> WHAT THIS TASK INVOLVES: Search the listing below for "computer". Copy each matching line.

> RECORDS PROVIDED:

-----

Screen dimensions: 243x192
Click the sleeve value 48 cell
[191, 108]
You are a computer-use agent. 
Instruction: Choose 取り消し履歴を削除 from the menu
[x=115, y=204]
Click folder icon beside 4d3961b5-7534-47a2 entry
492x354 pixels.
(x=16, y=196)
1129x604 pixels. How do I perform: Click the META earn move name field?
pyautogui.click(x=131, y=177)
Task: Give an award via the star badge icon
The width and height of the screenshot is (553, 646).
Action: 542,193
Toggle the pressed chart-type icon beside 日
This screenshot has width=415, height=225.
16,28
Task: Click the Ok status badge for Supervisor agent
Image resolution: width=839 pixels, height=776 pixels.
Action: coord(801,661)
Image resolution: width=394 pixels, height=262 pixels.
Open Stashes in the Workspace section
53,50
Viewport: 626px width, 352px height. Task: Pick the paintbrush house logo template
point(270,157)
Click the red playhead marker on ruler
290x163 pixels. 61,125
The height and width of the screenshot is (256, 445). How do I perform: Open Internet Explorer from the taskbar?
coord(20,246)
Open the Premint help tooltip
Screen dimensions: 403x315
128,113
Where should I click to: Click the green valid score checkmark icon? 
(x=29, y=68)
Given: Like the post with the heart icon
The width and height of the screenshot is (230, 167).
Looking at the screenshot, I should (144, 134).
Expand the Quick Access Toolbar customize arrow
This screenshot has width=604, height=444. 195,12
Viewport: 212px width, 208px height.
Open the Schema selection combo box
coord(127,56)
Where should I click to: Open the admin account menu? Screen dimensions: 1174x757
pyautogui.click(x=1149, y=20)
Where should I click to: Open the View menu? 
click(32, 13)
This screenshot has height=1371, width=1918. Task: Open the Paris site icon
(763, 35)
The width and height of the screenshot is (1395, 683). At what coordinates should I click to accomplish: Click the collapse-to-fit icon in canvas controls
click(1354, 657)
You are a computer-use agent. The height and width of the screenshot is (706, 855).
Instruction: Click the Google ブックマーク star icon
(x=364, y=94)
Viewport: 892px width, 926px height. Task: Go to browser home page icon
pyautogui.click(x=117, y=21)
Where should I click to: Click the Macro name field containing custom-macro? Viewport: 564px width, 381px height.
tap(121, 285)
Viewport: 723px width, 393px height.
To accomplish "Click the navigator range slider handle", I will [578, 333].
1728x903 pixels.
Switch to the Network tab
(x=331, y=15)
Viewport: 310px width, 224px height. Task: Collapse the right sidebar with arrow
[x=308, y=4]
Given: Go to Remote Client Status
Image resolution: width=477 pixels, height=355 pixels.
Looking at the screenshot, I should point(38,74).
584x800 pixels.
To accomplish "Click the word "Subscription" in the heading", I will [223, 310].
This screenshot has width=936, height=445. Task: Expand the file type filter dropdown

-----

> TASK ANSWER:
You are a computer-use agent. 
You are a computer-use agent. The height and width of the screenshot is (706, 855).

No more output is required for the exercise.